Chargée d'une grosse valise remplie de trésors légendaires, Shannon a placé sur la table des marionnettes des Noces Funèbres, des séries Fifi, Bob the Builder ou OuiOui, l'armature de Hamilton et tout un tas de bricoles fabuleuses pour les amateurs de stopmotion dont les yeux brillaient d'excitation.
Les explications sur les processus de fabrication et d'animation étaient simplement passionnantes grâce à cette incroyable complémentarité entre le studio de model-making et l'animateur, l'un sachant éclairer les besoins de l'autre avec complicité et malice. L'échange Purves - O'Neil était à n'en pas douter un des points forts de ce festival !
Que retirer des deux heures d'échanges ? Les prix des marionnettes ? De 35,000 £ pour celles des Noces Funèbres à 8,000 £ pour une série type Fifi.
Des chiffres sur la production : 80 personnes ont été nécessaires à la fabrication de marionnettes des Noces, sur les plateaux ils étaient 20 à assurer la maintenance en permanence avec des pièces de rechange, surtout les mains et autres pièces mobiles.
Surtout, nous avons eu l'explication du perfectionnisme de the Corpse Bride. On a effectivement posé la question à Shannon O'Neil de savoir si la perfection des marionnettes du dernier Burton ne rapprochait pas dangereusement la stopmotion de la 3D. Elle a répondu qu'à l'époque de la production, Tim Burton avait explicitement demandé des marionnettes sophistiquées qui puissent se plier à ses besoins, notamment de gros plans, sans qu'on puisse voir poussières ou joints des visages. Pour le prochain film de Wes Anderson qui a l'habitude de filmer de plus loin, cette perfection n'est pas nécessaire. De plus il s'agissait à l'époque d'une sorte de défi pour Mackinnon&Saunders, pousser la technique à son plus haut niveau de manière à la décomplexer par rapport à son concurrent virtuel. La preuve ayant été faite, elle a dit que les enjeux techniques étaient dorénavant plus détendus et qu'une telle perfection ne se retrouverait peut-être plus.
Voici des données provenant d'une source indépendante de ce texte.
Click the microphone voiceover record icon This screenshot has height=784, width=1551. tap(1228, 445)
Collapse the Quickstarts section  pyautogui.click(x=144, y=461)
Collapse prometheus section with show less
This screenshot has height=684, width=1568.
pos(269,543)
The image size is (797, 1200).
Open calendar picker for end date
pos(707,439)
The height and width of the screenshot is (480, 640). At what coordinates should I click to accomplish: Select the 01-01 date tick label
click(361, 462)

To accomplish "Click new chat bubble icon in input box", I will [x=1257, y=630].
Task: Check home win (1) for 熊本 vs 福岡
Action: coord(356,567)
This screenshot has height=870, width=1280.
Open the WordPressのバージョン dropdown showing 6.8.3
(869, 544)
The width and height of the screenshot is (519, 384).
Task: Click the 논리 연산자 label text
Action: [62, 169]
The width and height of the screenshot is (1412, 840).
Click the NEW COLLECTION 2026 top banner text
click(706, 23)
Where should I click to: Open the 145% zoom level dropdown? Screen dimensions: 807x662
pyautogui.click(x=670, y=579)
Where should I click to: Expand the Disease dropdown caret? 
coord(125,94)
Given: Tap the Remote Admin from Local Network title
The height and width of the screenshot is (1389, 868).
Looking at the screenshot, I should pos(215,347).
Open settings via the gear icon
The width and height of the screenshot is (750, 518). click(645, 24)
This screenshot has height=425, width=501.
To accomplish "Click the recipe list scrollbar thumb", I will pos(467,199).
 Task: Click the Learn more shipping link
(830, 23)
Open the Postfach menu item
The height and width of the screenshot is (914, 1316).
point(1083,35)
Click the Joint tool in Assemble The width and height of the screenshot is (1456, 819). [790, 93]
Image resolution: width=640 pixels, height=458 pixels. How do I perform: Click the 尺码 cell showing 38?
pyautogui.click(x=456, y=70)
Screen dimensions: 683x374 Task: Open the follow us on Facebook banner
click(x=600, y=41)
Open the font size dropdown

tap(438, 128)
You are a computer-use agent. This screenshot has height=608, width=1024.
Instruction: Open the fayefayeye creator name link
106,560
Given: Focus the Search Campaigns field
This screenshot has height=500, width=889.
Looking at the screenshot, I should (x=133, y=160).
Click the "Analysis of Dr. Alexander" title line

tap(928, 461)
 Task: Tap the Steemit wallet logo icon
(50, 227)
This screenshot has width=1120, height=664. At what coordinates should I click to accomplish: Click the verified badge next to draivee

Mais je laisse le dernier mot à Barry Purves, assis, avec sa masse imposante, qui lève sa grande main, paume grande ouverte face à l'auditoire en disant que c'est ça l'outil principal de l'animateur, même si elle sue et salit les marionnettes, il ne portera jamais de gants comme a pu lui demander le studio de model-making, pour conserver le lien tactile avec le travail d'animation, vrai travail d'acteur.